J Theor Biol. 2008 Mar 7;251(1):137-58. doi: 10.1016/j.jtbi.2007.11.008. Epub 2007 Nov 19.
The process of fracture healing involves the action and interaction of many cells, regulated by biochemical and mechanical signals. Vital to a successful healing process is the restoration of a good vascular network. In this paper, a continuous mathematical model is presented that describes the different fracture healing stages and their response to biochemical stimuli only (a bioregulatory model); mechanoregulatory effects are excluded here. The model consists of a system of nonlinear partial differential equations describing the spatiotemporal evolution of concentrations and densities of the cell types, extracellular matrix types and growth factors indispensable to the healing process. The model starts after the inflammation phase, when the fracture callus has already been formed. Cell migration is described using not only haptokinetic, but also chemotactic and haptotactic influences. Cell differentiation is controlled by the presence of growth factors and sufficient vascularisation. Matrix synthesis and growth factor production are controlled by the local cell and matrix densities and by the local growth factor concentrations. Numerical simulations of the system, using parameter values based on experimental data obtained from literature, are presented. The simulation results are corroborated by comparison with experimental data from a standardised rodent fracture model. The results of sensitivity analyses on the parameter values as well as on the boundary and initial conditions are discussed. Numerical simulations of compromised healing situations showed that the establishment of a vascular network in response to angiogenic growth factors is a key factor in the healing process. Furthermore, a correct description of cell migration is also shown to be essential to the prediction of realistic spatiotemporal tissue distribution patterns in the fracture callus. The mathematical framework presented in this paper can be an important tool in furthering the understanding of the mechanisms causing compromised healing and can be applied in the design of future fracture healing experiments.
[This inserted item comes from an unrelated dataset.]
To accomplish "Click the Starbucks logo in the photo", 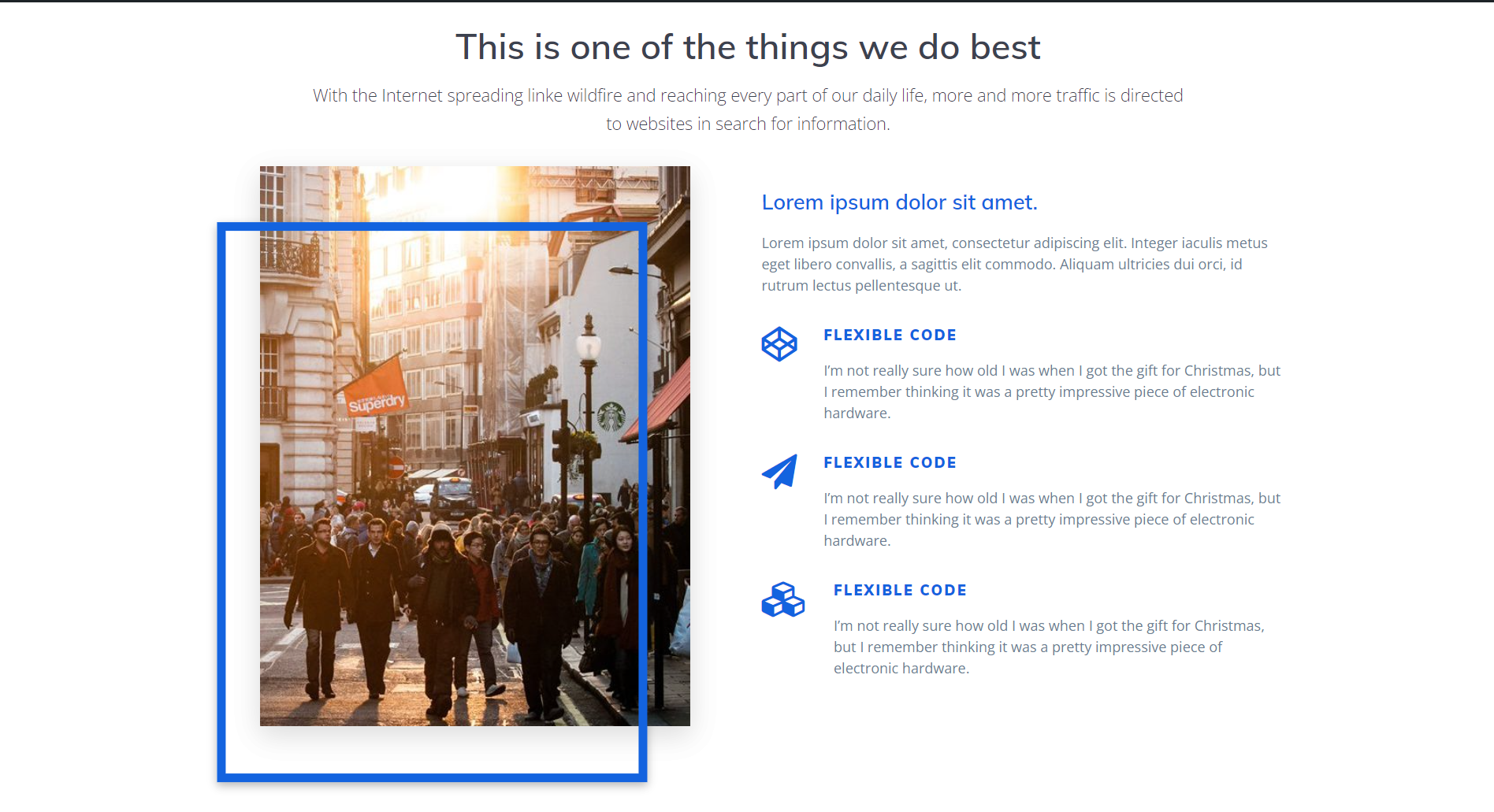I will click(x=611, y=416).
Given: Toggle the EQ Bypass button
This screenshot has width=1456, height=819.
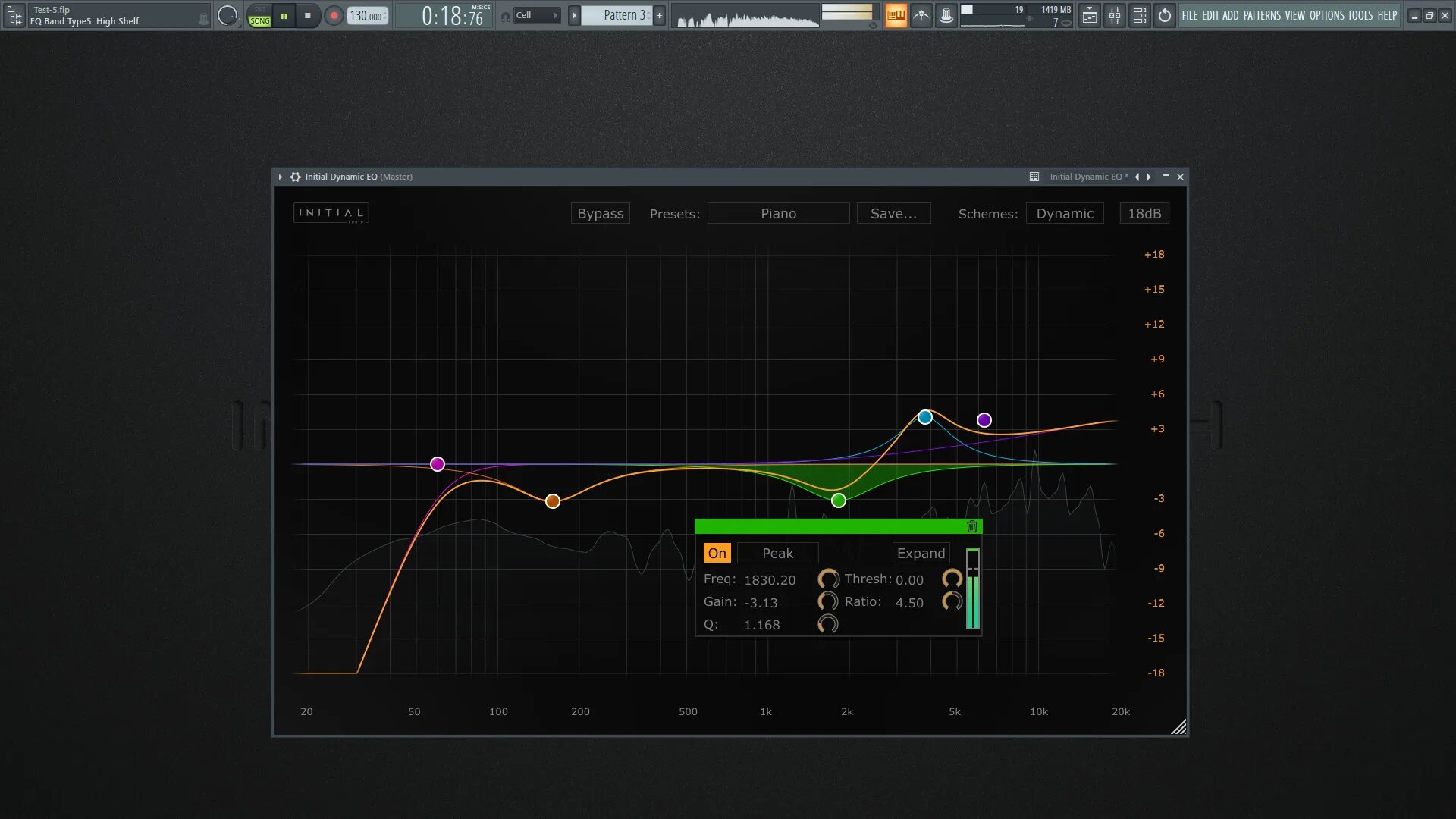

骨折愈合过程涉及多种细胞的作用与相互作用,受生化和机械信号调控。成功愈合过程的关键是恢复良好的血管网络。本文提出了一个连续数学模型,该模型描述了不同的骨折愈合阶段及其仅对生化刺激的反应(一种生物调节模型);此处排除了机械调节作用。该模型由一个非线性偏微分方程组组成,描述了愈合过程中不可或缺的细胞类型、细胞外基质类型和生长因子的浓度及密度的时空演变。该模型在炎症期之后开始,此时骨折骨痂已经形成。细胞迁移不仅通过接触运动来描述,还包括趋化和趋触影响。细胞分化由生长因子的存在和充足的血管化控制。基质合成和生长因子产生由局部细胞和基质密度以及局部生长因子浓度控制。给出了该系统的数值模拟,其参数值基于从文献中获得的实验数据。通过与标准化啮齿动物骨折模型的实验数据进行比较,证实了模拟结果。讨论了对参数值以及边界和初始条件的敏感性分析结果。愈合情况受损的数值模拟表明,响应血管生成生长因子建立血管网络是愈合过程中的关键因素。此外,正确描述细胞迁移对于预测骨折骨痂中现实的时空组织分布模式也至关重要。本文提出的数学框架可以成为深入理解导致愈合受损机制的重要工具,并可应用于未来骨折愈合实验的设计。